» WORK INSTRUCTIONS
(a) Please answer these questions about the recipe introduction, one short answer per line:
(i) Which cheese goes into the mac and cheese?
(ii) Where do the jerk seasonings come from?
(iii) On which site can Michelle Madden be reached?
(b) Go on with the recipe introduction, starting after its final sentence.

» EXCERPT TO READ
--- --- ---
I love honey, so adding a spicy honey sauce to the crispy fried chicken was a no brainer. I used white cheddar in the mac and cheese because it is very creamy and a bit lighter on the palate than regular cheddar cheese. The marriage of the two is definitely a match made in heaven. I tried the recipe on my family and they absolutely loved it. I hope you will try it with your families and friends as well.
I love putting modern twists on a few classics. To tie it into my theme for trying international cuisine, this year the jerk seasonings are of Jamaican descent. It adds a nice kick to the sweet honey, and it nestles into the cracks and crevices of the crispy fried chicken strips to give your palate a pleasant punch of flavor that is quieted to the perfect level from the creamy mac and cheese that also has a slight kick of heat from the Louisiana Cajun spices used to increase the flavor explosion. I’m telling you this dish is so simple yet eye catching, and of course, yummy.
Try this recipe out one Friday or Saturday evening with your loved ones, serve it at a potluck or just enjoy it alone. Now let’s roll up our sleeves, wash our hands and get started creating your very own version of Crispy Bee Sting Chicken with Mac and Cheese.
Reach Michelle Madden at Da Munchie Plug LLC on Facebook.
--- --- ---
» RECORD EXTRACTS
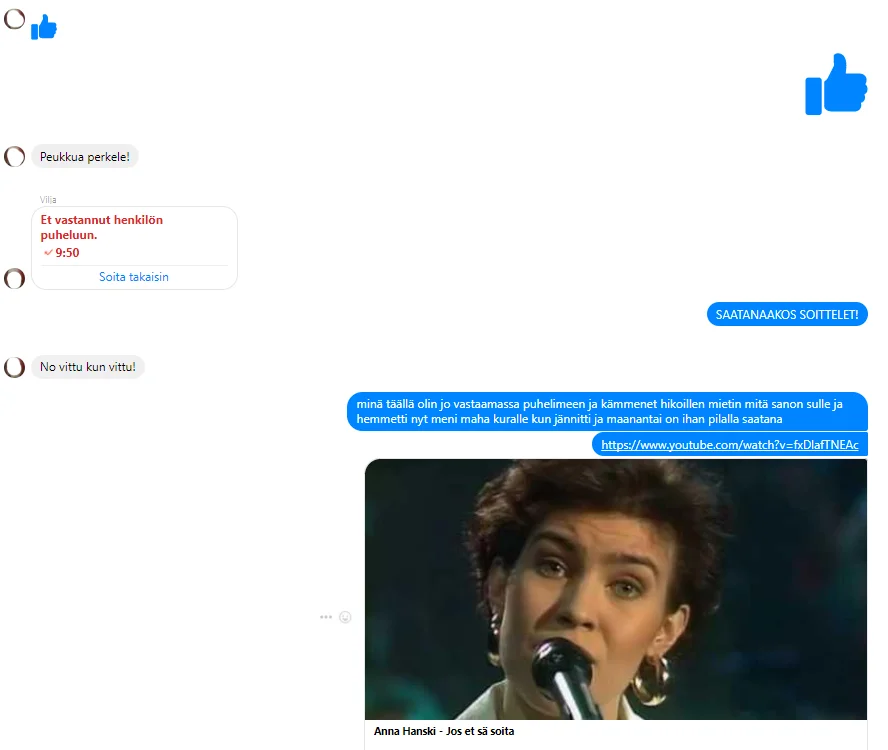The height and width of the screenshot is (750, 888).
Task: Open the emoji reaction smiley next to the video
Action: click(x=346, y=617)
--- --- ---
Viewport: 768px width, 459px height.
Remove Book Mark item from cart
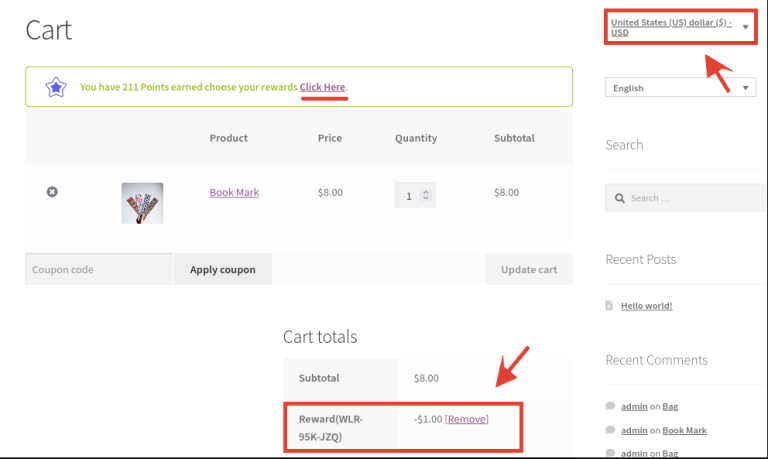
--- --- ---
» PER-TASK OUTPUTS
(a)
(i) White cheddar
(ii) Jamaica
(iii) Facebook

(b)
5 chicken breasts sliced into strips
1 quart of buttermilk
Jerk seasoning, to taste
1 tablespoon cornstarch
1 cup of all-purpose flour
Rinse chicken and slice into strips. Season with jerk seasoning (paying attention to your comfort level of spicy).
First, in a Ziploc freezer bag place the flour.
Next take the rest of the ingredients and place in a second Ziploc bag and squish it around. Refrigerate for at least 30 minutes up to 24 hours.
Heat your fryer to 350 degrees. (I used peanut oil.)
Remove chicken tenders from freezer bag and place in the bag of flour and coat the chicken.
Remove chicken from flour, dusting off excess flour. Then place chicken in fryer until crispy. Remove chicken with a slotted spoon and drain chicken on paper towels to soak up excess oil.
Sprinkle chicken with jerk seasoning and drizzle with honey.
2 boxes of white cheddar macaroni and cheese
1/4 cup of milk
1/2 stick of butter
Follow the instructions on the box and add the milk, butter and Cajun seasonings, stir until well incorporated. Serve.